Le pedí a mi madre que me acercara mi mochila y al hacerlo, dentro de ella, saqué una biblia de bolsillo con la que cargaba de vez en cuando. La comencé a leer y, aunque no era sumamente creyente ni sabía lo que significaba serlo, la breve lectura de algunos salmos me hizo recobrar el ánimo y también pedí, con todas mis fuerzas, la pronta recuperación de aquella chica que lloraba sin pausa alguna.

Algo pasó que decidí regalarle la biblia. Pensé que yo ya había pasado por lo difícil y que probablemente aquél pequeño regalo podía aliviarle algo a ella. Le pedí a mi madre una vez más la mochila y saqué, bien recuerdo, un color azul con el que escribí en la primera página un “recupérate pronto, atentamente tu vecino de hospital”.

Le pedí a mi madre que llevara la biblia a la familia de la chica y que esperaba, en realidad, que todo en ellos se tranquilizara. Mi mamá nunca fue creyente pero recuerdo que me acarició el cabello y me dijo que era muy lindo de mi parte.

Fue y regresó en menos de cinco minutos y me dijo que la familia estaba muy agradecida, que era un lindo gesto de mi parte.

Al otro día, tras las visitas de mis amigos y familiares, en la tarde, me recomendó el doctor caminar poco, sin gran esfuerzo, sólo unos cuántos pasos. Cuando me incorporé de la cama, aparte del dolor abdominal, sufrí de un mareo que me dio demasiado pánico, sudaba frío y escuchaba a mi madre a lo lejos decirme que respirara tranquilo mientras ella me tomaba del brazo.

Recuperé el aliento y salí del cuarto arrastrando los pasos con el suero de un lado y el apoyo de mi madre en el otro. Fue, en esa breve salida que la conocí.

Estaba ella sentada en una silla de ruedas y estaba siendo atendida por su mamá. Primero nuestras madres se saludaron y luego la mamá de ella le mencionó que yo había sido quien le había enviado la biblia. Ella sonrió y vi que la tenía en su mano izquierda. Me agradeció y me dijo que esa noche todo había mejorado con aquél regalo. Que su madre le leyó unos salmos (lo mismo que yo había leído esa noche) y que pudo quedarse dormida minutos después. La vi a ella sentada con yeso en la pierna izquierda y en el brazo derecho, también ligeramente golpeada en el rostro e incontables marcas de raspones. La vi a ella tan frágil como yo. Ambos vestíamos nuestra bata blanca y habíamos sido conscientes de la vulnerabilidad de nuestro cuerpo. Nunca nos preguntamos nuestros nombres.

Información:
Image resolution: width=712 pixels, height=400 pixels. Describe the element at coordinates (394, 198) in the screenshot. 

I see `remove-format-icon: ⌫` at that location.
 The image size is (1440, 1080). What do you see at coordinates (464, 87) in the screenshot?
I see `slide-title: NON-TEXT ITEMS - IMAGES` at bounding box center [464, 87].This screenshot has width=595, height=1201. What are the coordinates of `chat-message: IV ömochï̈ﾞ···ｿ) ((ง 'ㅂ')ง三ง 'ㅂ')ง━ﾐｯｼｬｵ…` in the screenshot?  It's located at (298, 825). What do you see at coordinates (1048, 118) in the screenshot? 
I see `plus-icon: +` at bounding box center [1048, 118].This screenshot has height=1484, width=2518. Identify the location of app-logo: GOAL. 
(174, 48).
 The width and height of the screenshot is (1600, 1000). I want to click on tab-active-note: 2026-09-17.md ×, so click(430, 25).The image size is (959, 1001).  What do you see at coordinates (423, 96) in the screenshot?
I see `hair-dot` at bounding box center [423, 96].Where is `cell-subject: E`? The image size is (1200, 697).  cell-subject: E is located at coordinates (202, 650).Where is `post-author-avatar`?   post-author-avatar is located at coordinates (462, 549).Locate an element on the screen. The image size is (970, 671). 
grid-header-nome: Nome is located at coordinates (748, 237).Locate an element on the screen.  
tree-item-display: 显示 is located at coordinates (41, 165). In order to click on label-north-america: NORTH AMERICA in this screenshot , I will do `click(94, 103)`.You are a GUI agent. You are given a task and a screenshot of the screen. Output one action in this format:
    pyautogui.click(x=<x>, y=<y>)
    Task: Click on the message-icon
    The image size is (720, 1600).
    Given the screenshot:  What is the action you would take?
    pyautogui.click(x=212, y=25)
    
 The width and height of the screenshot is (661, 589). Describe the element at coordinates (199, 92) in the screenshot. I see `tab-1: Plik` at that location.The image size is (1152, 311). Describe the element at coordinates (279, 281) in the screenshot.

Tareas por realizar:
a. Enumere todas las lesiones o marcas que el relato describe en la chica cuando quien narra la ve sentada en la silla de ruedas.
b. Responda estas preguntas sobre el relato:
(i) ¿De qué color era lo que se usó para escribir en la primera página de la biblia?
(ii) ¿Cuánto tardó la madre en regresar tras llevar la biblia a la familia?
(iii) ¿En qué mano tenía la chica la biblia?
Las filas constituyen un material aparte, sin relación con el relato.

Respuestas escritas:
a.
- Yeso en la pierna izquierda
- Yeso en el brazo derecho
- Golpes leves en el rostro
- Incontables marcas de raspones

b.
(i) Azul.
(ii) Menos de cinco minutos.
(iii) En la mano izquierda.